======== MATERIAL SUPPLIED ========

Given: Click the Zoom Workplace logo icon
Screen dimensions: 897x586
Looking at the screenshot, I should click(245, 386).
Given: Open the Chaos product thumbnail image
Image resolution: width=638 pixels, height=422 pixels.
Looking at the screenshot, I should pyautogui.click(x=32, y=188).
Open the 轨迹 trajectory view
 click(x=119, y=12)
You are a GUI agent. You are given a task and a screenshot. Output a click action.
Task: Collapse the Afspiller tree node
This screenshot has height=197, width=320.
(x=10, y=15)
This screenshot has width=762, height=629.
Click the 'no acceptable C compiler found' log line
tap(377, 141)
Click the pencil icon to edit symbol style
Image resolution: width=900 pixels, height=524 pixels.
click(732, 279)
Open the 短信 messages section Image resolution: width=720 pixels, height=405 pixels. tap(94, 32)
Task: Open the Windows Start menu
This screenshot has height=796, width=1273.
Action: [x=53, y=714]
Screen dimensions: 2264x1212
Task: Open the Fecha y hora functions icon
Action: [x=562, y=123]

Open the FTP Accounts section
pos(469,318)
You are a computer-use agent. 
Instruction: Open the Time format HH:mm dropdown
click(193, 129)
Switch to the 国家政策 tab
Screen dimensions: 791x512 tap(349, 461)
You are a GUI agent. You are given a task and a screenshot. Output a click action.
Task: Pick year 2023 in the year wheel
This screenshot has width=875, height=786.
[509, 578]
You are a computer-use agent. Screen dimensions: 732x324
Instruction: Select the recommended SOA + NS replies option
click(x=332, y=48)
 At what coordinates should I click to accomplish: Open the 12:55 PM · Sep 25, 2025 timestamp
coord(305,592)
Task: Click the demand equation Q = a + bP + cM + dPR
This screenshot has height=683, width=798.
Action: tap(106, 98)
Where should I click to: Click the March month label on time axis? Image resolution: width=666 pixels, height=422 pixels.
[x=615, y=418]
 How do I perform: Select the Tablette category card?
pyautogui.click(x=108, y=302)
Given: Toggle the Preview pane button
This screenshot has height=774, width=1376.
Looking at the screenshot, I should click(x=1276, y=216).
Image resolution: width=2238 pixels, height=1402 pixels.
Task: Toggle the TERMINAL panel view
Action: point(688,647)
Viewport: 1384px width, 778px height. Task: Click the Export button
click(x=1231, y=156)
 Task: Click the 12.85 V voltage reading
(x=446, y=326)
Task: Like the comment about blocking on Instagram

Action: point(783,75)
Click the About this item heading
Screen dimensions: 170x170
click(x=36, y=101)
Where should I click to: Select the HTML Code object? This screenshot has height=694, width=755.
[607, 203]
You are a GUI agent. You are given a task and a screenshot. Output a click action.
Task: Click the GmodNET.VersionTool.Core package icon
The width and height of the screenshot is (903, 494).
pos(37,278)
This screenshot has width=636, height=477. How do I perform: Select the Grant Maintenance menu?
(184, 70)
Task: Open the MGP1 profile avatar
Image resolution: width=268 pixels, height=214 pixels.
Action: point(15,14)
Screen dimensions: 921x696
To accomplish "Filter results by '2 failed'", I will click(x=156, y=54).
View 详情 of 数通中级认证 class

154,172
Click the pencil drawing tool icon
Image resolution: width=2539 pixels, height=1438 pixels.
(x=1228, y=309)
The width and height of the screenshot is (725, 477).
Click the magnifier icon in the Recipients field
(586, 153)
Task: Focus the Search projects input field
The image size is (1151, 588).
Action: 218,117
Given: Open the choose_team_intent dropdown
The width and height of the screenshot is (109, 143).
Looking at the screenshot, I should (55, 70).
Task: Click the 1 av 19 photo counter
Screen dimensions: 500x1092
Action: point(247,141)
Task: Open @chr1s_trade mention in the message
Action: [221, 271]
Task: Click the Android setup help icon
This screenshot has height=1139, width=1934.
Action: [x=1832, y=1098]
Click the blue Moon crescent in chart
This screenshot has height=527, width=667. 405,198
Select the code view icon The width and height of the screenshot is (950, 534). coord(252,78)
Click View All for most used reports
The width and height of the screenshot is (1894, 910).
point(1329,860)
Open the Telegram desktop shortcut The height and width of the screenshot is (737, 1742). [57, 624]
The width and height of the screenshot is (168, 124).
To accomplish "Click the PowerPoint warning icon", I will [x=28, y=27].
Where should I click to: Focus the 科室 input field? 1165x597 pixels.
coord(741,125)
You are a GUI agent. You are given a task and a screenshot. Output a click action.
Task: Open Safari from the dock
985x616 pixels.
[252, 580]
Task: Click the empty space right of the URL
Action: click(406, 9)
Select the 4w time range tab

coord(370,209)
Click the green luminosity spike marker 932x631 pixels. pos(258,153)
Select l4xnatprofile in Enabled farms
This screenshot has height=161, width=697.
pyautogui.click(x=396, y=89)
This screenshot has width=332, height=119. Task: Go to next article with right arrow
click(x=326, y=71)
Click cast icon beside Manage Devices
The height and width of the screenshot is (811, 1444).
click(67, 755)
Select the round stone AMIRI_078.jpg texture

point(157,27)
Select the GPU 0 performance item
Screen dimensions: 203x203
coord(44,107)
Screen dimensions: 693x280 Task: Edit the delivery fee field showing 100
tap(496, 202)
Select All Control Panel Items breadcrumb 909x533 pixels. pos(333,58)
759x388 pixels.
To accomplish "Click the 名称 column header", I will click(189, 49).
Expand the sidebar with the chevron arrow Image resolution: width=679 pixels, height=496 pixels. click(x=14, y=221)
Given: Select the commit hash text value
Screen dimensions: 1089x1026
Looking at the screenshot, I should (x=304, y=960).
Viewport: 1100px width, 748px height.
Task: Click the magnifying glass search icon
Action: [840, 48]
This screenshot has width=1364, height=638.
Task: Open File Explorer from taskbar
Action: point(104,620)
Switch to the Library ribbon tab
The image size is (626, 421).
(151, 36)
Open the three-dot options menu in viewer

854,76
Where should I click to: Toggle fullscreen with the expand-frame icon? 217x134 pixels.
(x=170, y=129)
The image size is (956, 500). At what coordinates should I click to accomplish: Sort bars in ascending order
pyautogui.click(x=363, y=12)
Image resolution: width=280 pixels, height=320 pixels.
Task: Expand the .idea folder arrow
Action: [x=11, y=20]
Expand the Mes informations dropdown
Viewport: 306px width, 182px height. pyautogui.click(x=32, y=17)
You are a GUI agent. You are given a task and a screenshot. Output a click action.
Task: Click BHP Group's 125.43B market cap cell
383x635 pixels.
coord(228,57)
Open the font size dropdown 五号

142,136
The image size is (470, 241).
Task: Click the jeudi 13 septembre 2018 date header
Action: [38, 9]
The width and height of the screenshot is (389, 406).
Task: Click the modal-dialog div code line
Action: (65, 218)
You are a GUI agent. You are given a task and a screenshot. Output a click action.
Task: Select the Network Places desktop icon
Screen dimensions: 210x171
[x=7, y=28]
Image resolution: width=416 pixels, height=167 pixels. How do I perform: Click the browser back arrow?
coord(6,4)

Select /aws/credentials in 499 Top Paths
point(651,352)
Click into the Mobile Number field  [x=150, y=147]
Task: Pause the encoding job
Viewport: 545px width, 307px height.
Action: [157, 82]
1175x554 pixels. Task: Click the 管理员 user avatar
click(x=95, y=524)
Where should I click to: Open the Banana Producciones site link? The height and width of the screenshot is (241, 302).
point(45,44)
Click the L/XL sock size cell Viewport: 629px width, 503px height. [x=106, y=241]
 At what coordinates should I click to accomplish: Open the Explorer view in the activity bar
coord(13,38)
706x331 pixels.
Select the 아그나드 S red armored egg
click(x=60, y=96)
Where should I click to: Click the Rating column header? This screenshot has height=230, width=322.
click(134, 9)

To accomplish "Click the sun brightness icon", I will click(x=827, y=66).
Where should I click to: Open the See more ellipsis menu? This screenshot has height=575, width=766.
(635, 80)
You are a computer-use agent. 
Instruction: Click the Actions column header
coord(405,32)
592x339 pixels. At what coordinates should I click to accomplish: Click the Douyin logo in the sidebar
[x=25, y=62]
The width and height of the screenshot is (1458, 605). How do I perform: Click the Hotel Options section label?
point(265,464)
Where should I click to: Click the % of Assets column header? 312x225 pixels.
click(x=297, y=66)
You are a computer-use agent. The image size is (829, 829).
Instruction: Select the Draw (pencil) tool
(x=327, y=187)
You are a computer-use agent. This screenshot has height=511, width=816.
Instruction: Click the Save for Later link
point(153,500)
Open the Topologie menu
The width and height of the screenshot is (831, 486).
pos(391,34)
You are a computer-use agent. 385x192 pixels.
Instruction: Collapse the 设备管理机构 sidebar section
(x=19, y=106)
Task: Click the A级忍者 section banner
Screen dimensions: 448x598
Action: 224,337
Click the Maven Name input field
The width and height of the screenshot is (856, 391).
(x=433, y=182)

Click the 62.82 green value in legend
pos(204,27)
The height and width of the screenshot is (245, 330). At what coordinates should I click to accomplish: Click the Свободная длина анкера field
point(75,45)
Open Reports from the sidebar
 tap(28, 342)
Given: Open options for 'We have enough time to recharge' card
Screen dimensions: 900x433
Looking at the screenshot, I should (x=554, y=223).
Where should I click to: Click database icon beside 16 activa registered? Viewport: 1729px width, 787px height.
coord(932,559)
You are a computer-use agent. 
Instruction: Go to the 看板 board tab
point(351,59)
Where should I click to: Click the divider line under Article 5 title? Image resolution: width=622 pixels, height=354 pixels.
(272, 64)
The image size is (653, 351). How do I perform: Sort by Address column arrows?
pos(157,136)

========

Put the entry lines into a Markdown table with the columns Row and Entry line. Begin at the line that contains "759x388 pixels." and stop after the line that contains "point(45,44)", numbering each row and leaving out blank lines.

--- THE OUTPUT ---
| Row | Entry line |
|---|---|
| 1 | 759x388 pixels. |
| 2 | To accomplish "Click the 名称 column header", I will click(189, 49). |
| 3 | Expand the sidebar with the chevron arrow Image resolution: width=679 pixels, height=496 pixels. click(x=14, y=221) |
| 4 | Given: Select the commit hash text value |
| 5 | Screen dimensions: 1089x1026 |
| 6 | Looking at the screenshot, I should (x=304, y=960). |
| 7 | Viewport: 1100px width, 748px height. |
| 8 | Task: Click the magnifying glass search icon |
| 9 | Action: [840, 48] |
| 10 | This screenshot has width=1364, height=638. |
| 11 | Task: Open File Explorer from taskbar |
| 12 | Action: point(104,620) |
| 13 | Switch to the Library ribbon tab |
| 14 | The image size is (626, 421). |
| 15 | (151, 36) |
| 16 | Open the three-dot options menu in viewer |
| 17 | 854,76 |
| 18 | Where should I click to: Toggle fullscreen with the expand-frame icon? 217x134 pixels. |
| 19 | (x=170, y=129) |
| 20 | The image size is (956, 500). At what coordinates should I click to accomplish: Sort bars in ascending order |
| 21 | pyautogui.click(x=363, y=12) |
| 22 | Image resolution: width=280 pixels, height=320 pixels. |
| 23 | Task: Expand the .idea folder arrow |
| 24 | Action: [x=11, y=20] |
| 25 | Expand the Mes informations dropdown |
| 26 | Viewport: 306px width, 182px height. pyautogui.click(x=32, y=17) |
| 27 | You are a GUI agent. You are given a task and a screenshot. Output a click action. |
| 28 | Task: Click BHP Group's 125.43B market cap cell |
| 29 | 383x635 pixels. |
| 30 | coord(228,57) |
| 31 | Open the font size dropdown 五号 |
| 32 | 142,136 |
| 33 | The image size is (470, 241). |
| 34 | Task: Click the jeudi 13 septembre 2018 date header |
| 35 | Action: [38, 9] |
| 36 | The width and height of the screenshot is (389, 406). |
| 37 | Task: Click the modal-dialog div code line |
| 38 | Action: (65, 218) |
| 39 | You are a GUI agent. You are given a task and a screenshot. Output a click action. |
| 40 | Task: Select the Network Places desktop icon |
| 41 | Screen dimensions: 210x171 |
| 42 | [x=7, y=28] |
| 43 | Image resolution: width=416 pixels, height=167 pixels. How do I perform: Click the browser back arrow? |
| 44 | coord(6,4) |
| 45 | Select /aws/credentials in 499 Top Paths |
| 46 | point(651,352) |
| 47 | Click into the Mobile Number field  [x=150, y=147] |
| 48 | Task: Pause the encoding job |
| 49 | Viewport: 545px width, 307px height. |
| 50 | Action: [157, 82] |
| 51 | 1175x554 pixels. Task: Click the 管理员 user avatar |
| 52 | click(x=95, y=524) |
| 53 | Where should I click to: Open the Banana Producciones site link? The height and width of the screenshot is (241, 302). |
| 54 | point(45,44) |